PROBLEM STATEMENT :: Transcribe exactly, please, the line bearing "Screen dimensions: 679x679" and all later lines through the end of the records, with the pictures left out.

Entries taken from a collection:
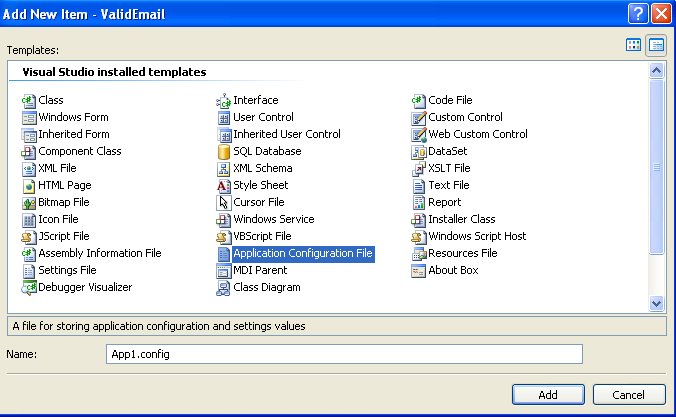Select the Class Diagram icon

224,287
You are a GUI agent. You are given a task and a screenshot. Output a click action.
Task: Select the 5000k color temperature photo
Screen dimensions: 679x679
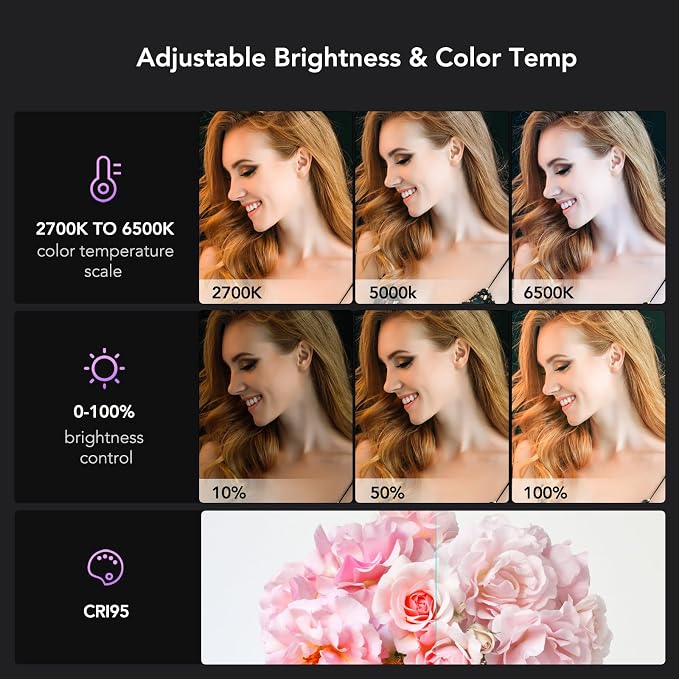(432, 207)
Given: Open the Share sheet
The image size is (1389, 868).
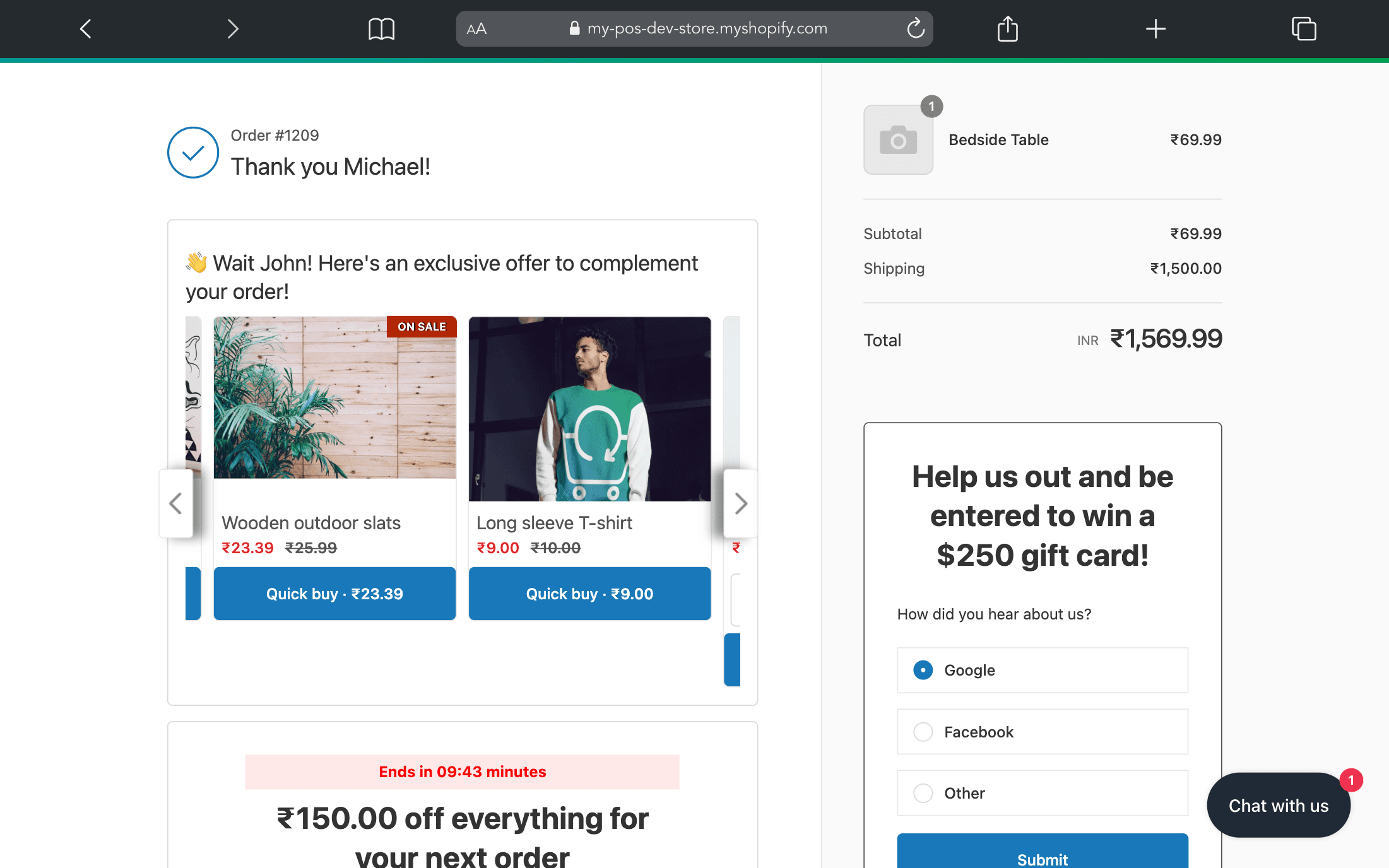Looking at the screenshot, I should tap(1007, 28).
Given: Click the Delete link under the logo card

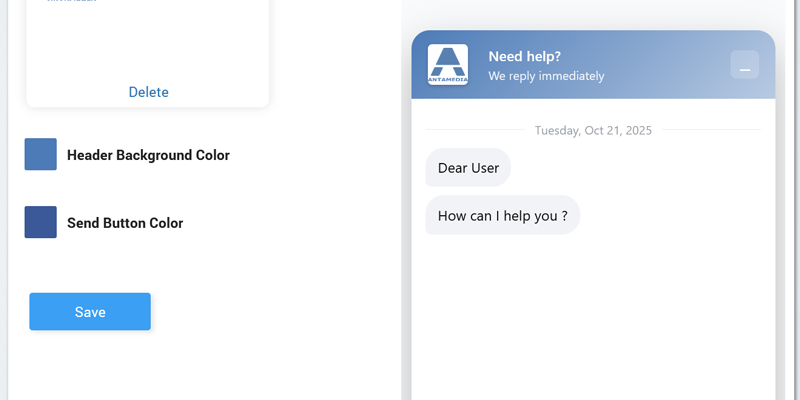Looking at the screenshot, I should click(x=148, y=92).
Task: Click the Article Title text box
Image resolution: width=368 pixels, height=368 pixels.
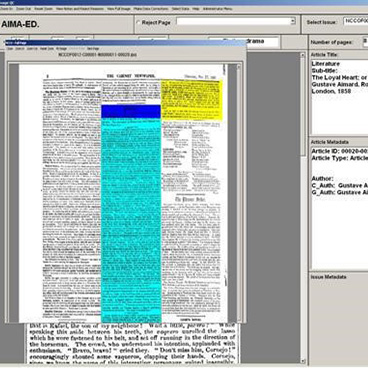Action: tap(339, 97)

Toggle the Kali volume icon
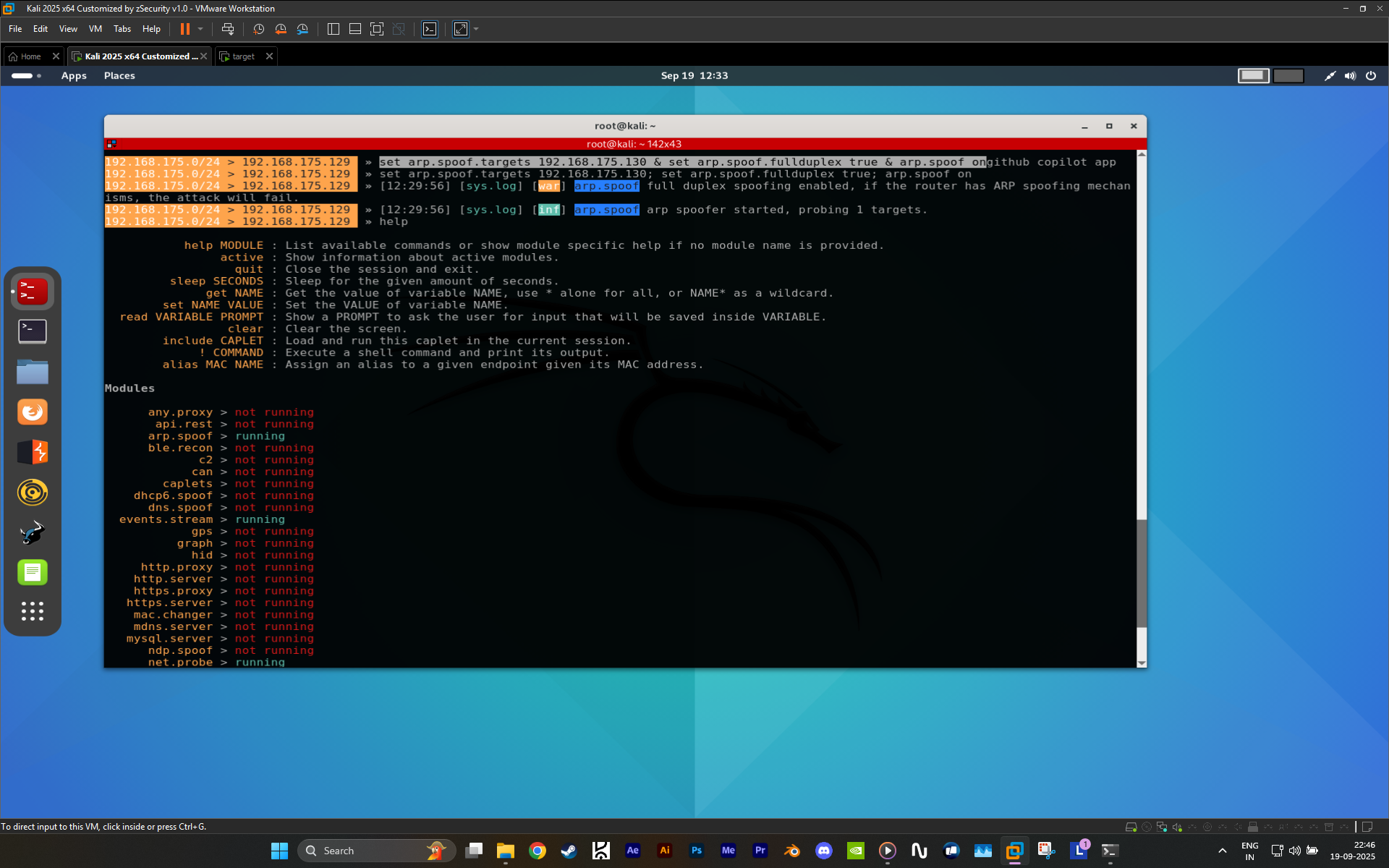1350,75
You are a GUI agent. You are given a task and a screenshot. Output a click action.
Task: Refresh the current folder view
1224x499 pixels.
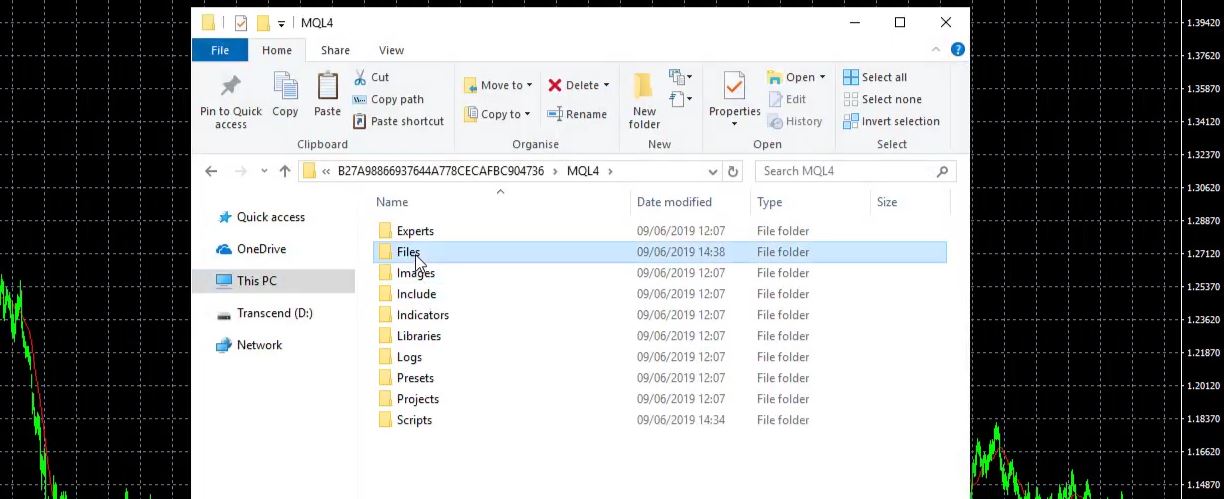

OUTPUT FOR THIS TASK ::
Screen dimensions: 679x679
(432, 207)
Given: Open the Share sheet
The image size is (1389, 868).
Looking at the screenshot, I should tap(1007, 28).
Given: Click the Delete link under the logo card

Looking at the screenshot, I should click(x=148, y=92).
Task: Click the Article Title text box
Image resolution: width=368 pixels, height=368 pixels.
Action: tap(339, 97)

Toggle the Kali volume icon
1350,75
You are a GUI agent. You are given a task and a screenshot. Output a click action.
Task: Refresh the current folder view
1224x499 pixels.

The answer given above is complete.